Le prime stime, che evidenziavano il trend in picchiata del settore, erano già emerse quest’estate. A luglio scorso, l’amministratore delegato di Nomisma aveva messo in evidenza come il mercato del non residenziale di piccole dimensioni era praticamente sparito. Non che prima del Covid godesse di buona salute, ma tant’è: il virus ha dato il colpo di grazia.

Questo è stato più avvertito nella media città di provincia e a danno delle sedi non centrali. I casi si sprecano. Si pensi ad un istituto scolastico privato che magari ha razionalizzato le sue sedi. Idem per i gruppi assicurativi con più filiali in città, che avranno pensato di accorpare il riferimento in un’unica sede e proseguire in buona parte in remoto. Ma può essere anche il caso dei piccoli call center, che possono trovare più economico e sicuro far lavorare il personale da casa. E mantenere in piedi giusto una piccola sede-rappresentanza di riferimento.

Lo studio di Barclays

Un’altra autorevole conferma di questo trend negativo del non residenziale, è giunta dal recentissimo lavoro di Barclays. Partendo dalla considerazione di come lo smart working diventerà sempre più una prassi, almeno su base part-time settimanale, si chiede che fine faranno i grandi uffici. Ed ha stimato un crollo della domanda di questi spazi che oscilla dal –10 al –30%, rispetto agli attuali volumi. Un saldo finale che varierà in funzione alla struttura lavorativa (solo da remoto o solo in sede?) che le aziende sceglieranno. Oppure in relazione al numero dei giorni in cui si lavorerà da casa e quella in sede.

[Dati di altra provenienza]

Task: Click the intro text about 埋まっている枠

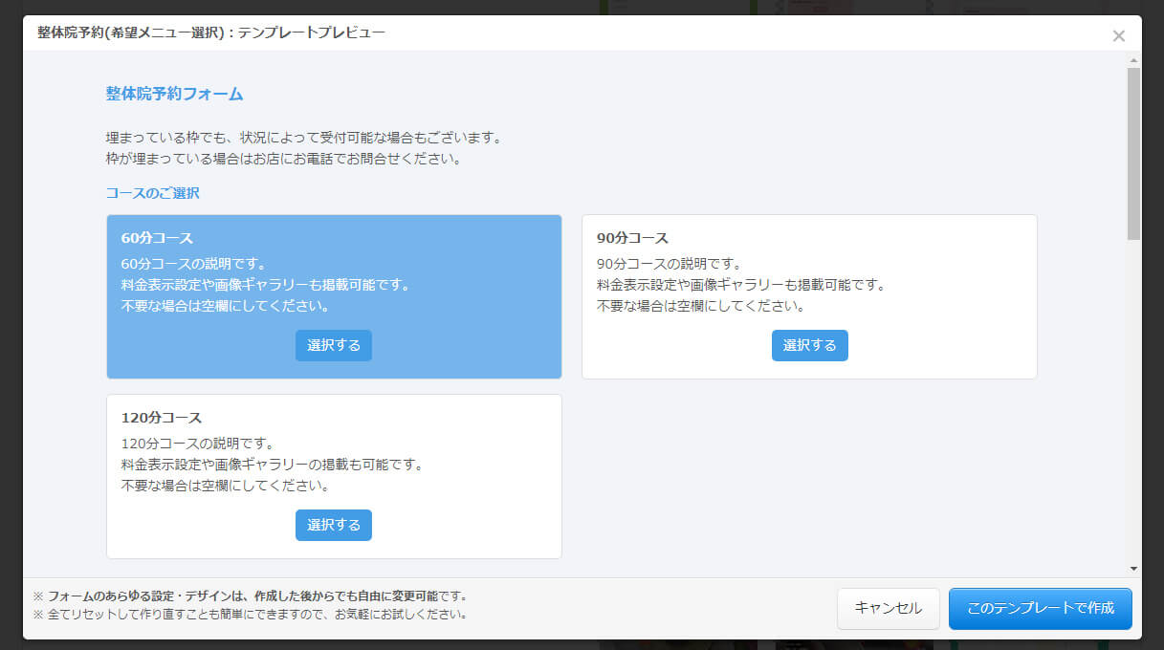Action: pyautogui.click(x=303, y=138)
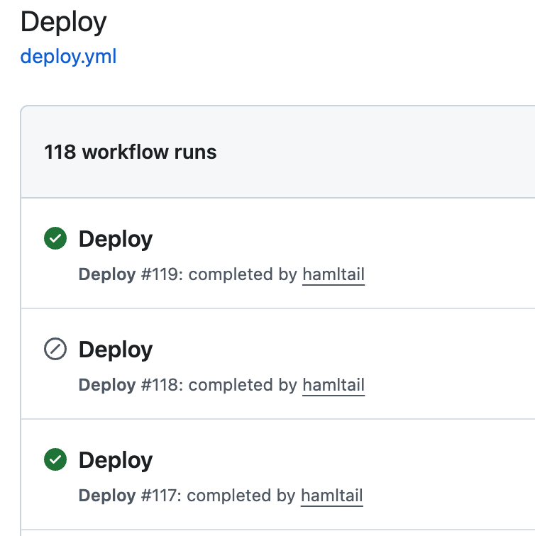The height and width of the screenshot is (536, 535).
Task: Visit hamltail's profile from run #118
Action: tap(333, 385)
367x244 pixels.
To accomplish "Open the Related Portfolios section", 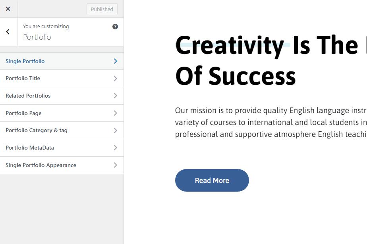I will [62, 96].
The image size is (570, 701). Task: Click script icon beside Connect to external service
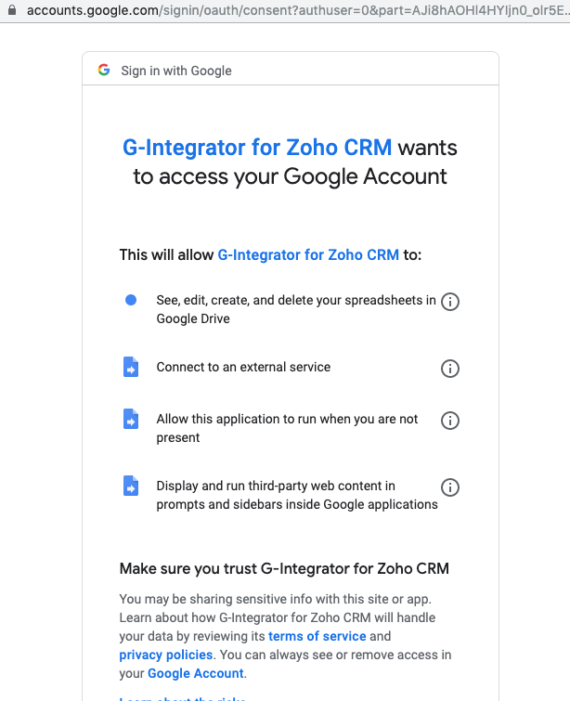point(131,367)
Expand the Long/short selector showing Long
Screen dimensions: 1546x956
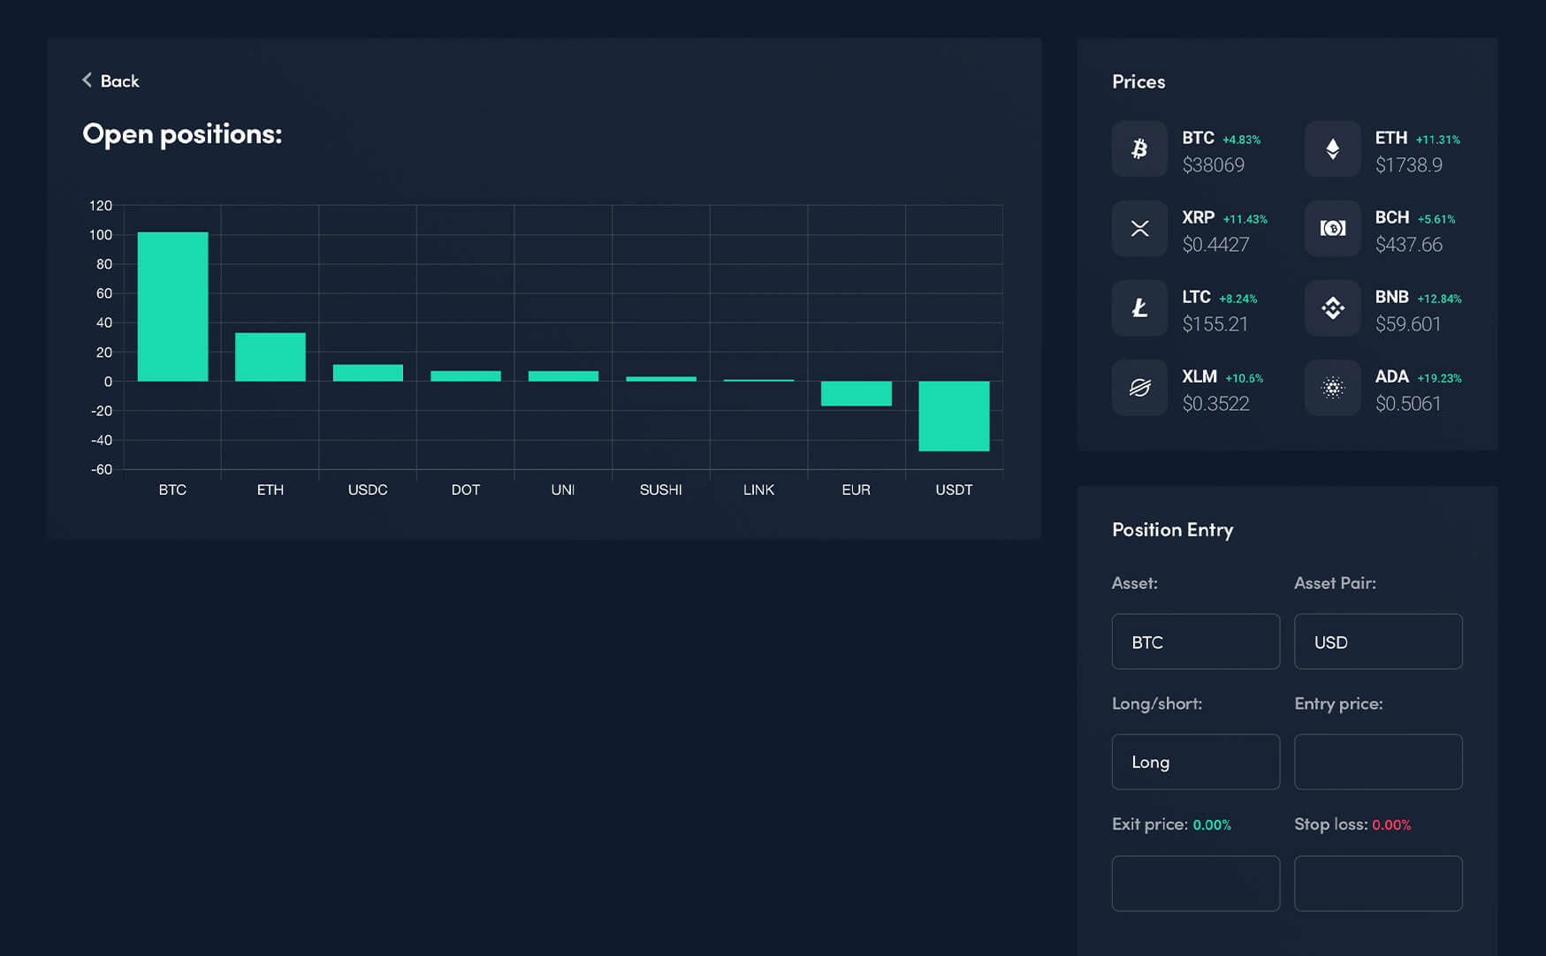tap(1195, 762)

Si tratta di una contrazione consistente, che non potrà non ripercuotersi sui prezzi degli affitti. Il mercato si scoprirà infatti “abbondante” di tale tipologia di asset, per cui gli affittuari avranno più potere contrattuale. Per non parlare poi delle stesse valutazioni degli immobili, destinate ovviamente a ridimensionarsi. Del resto, se la domanda cala vistosamente che motivo c’è di attribuire più valore agli stabili nati con questa destinazione d’uso? Questo trend recente non è escluso che in futuro si ripercuoti anche sui fondi immobiliari. I gestori real estate hanno spesso simili immobili in portafoglio, per cui sarà interessante osservare come si muoveranno nel prossimo futuro. Ridimensioneranno le loro esposizioni al riguardo o saranno resilienti all’attuale fase congiunturale?

Quanto altro reggerà il mercato immobiliare non residenziale

Il futuro è incerto e si prospetta cadente, come, in autunno, le foglie dagli alberi. La crisi economica in corso è destinata a protrarsi, quindi molte aziende taglieranno, giustamente, i costi non produttivi. Sarà dunque il caso degli affitti di quei locali non utilizzati, o che comunque risultino sovradimensionati rispetto alle reali esigenze.

La rimodulazione degli affitti, per chi detiene la proprietà di questi immobili, potrebbe rappresentare una soluzione. Limare le pigioni oggi per conservare il cliente anche domani, non sarebbe poi una pessima idea.

Certo, se dietro a quegli immobili ci dovessero essere anche dei mutui in corso, il problema allora si sposterebbe più a monte della filiera.

Ad ogni modo, una possibile (o inevitabile?) sforbiciata alla propria redditività non sarebbe da escludere a priori.

Per gli immobili d’impresa, il futuro resta comunque alquanto incerto e tutto da scoprire.